A forest where the roots travelled upwards and created tunnels with their arms. A forest where the trees were purple-wooded and had white leaves. A forest where there were glowing mushrooms growing from within the trunks of every inanimate citizen of the woods. Fairy lights shimmered across the canopy and friendly childish giggling could be heard from all corners of the biome. It was somewhere Venus was apparently familiar with, and so she comforted her shorter friend explaining that the giggles were from pixies and inchlings which scurried under the crevices of the woods.

It served no interest to Hertha. She didn't want to see any more new places. Not yet. Not until she had somewhere she could return to. But there was no place for someone like herself. There was only more adventuring. Was it ironic? That Hertha was growing sick of learning the same new things? Probably. It felt like she couldn't take anything more from walking around.

The trees looked bored of her, the rain seemed sick of trickling down her hair, the mushrooms seemed tired of the warnings they received from others of the pair eating them. Everything was beginning to blur into the same.

Hertha was dissociating. Nothing felt new, she felt she had lost all human desires and excitement. There was nothing, she thought, nothing to excite her in this saddening state.

Only shame, regret and guilt really got to her. The shame of becoming an explorer because her mother was mad at her; how feeble was Hertha to not be able to withstand such a petty argument? Regret would always be a part of her, any little danger and she'd think back to how she sat admiring fishes while Venus was slowly dying above her. And guilt, well, guilt from feeling those anyway, it was a vicious cycle of feeling bad and because of that, feeling bad. Hertha's morale was hitting an all-time 0.

"Hertha, would you like to live here?" Venus suddenly asked, looking around the woods. Hertha couldn't say the place wasn't mysteriously beautiful, but she knew couldn't say she thought for herself that the place held a new type of beauty.

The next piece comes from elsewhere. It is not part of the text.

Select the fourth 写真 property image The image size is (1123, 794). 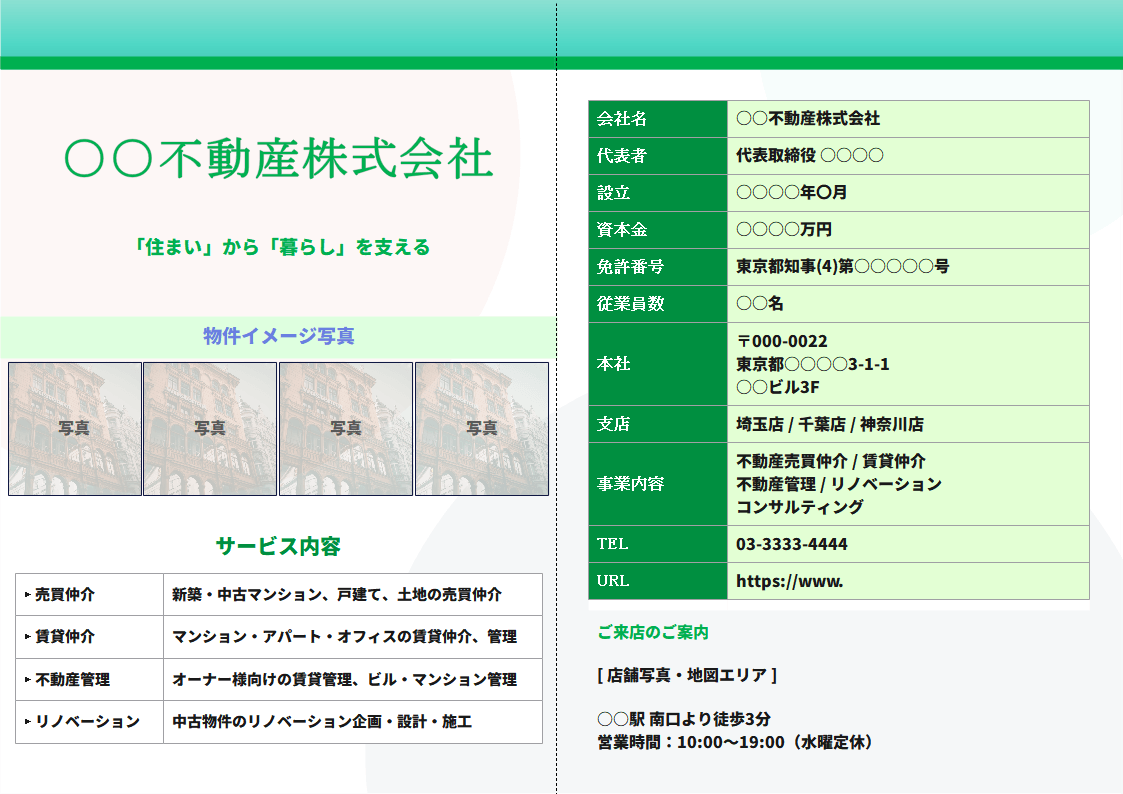click(481, 428)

But Hertha thought of the question nonetheless, it was a unique question: Venus had never asked before.

"Hm... where? There isn't nearly enough room anywhere to build anything sustainable enough for living." She pondered and looked from under the roots, which Venus ducked into and posed.

"Become a tunnel dweller, but on the surface." She joked with a small smile, appreciating the purple tint that reflected off of her face.

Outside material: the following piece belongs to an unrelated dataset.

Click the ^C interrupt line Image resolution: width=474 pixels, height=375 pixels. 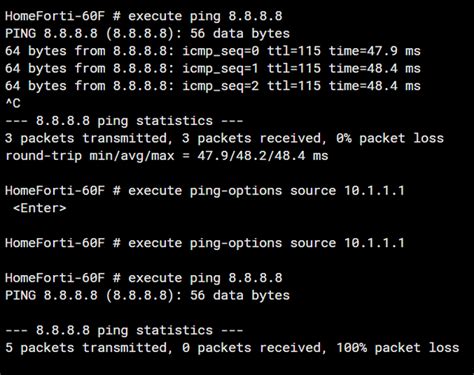click(13, 103)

"But caves are so much more pretty!" Hertha smiled back, joining Venus under the trunk and sitting down. "Look around at this, it's purple and... oh... Venus." She sighed while suddenly thinking of small interior decorations for under the roots.

"What? Wouldn't it be so pretty? I personally prefer the ocean. Imagine an underwater home! Oh, Hertha, that sounds splendid." She continued with some more enthusiasm. Hertha hadn't seen a lot of Venus being excited or expressing herself, so Hertha tried to focus more on that than her ever deepening hole of bleak trauma, "but impossible, the pressure and light levels of the ocean is just a bit too much for anything long-lasting." She concluded and looked away.

"You're only saying that because of the merman boy you had a crush on." Hertha scoffed and laughed at Venus's guilty face. It was true, sadly. Venus only held a connection to the ocean because of that boy. But she didn't want to hear it from the likes of Hertha.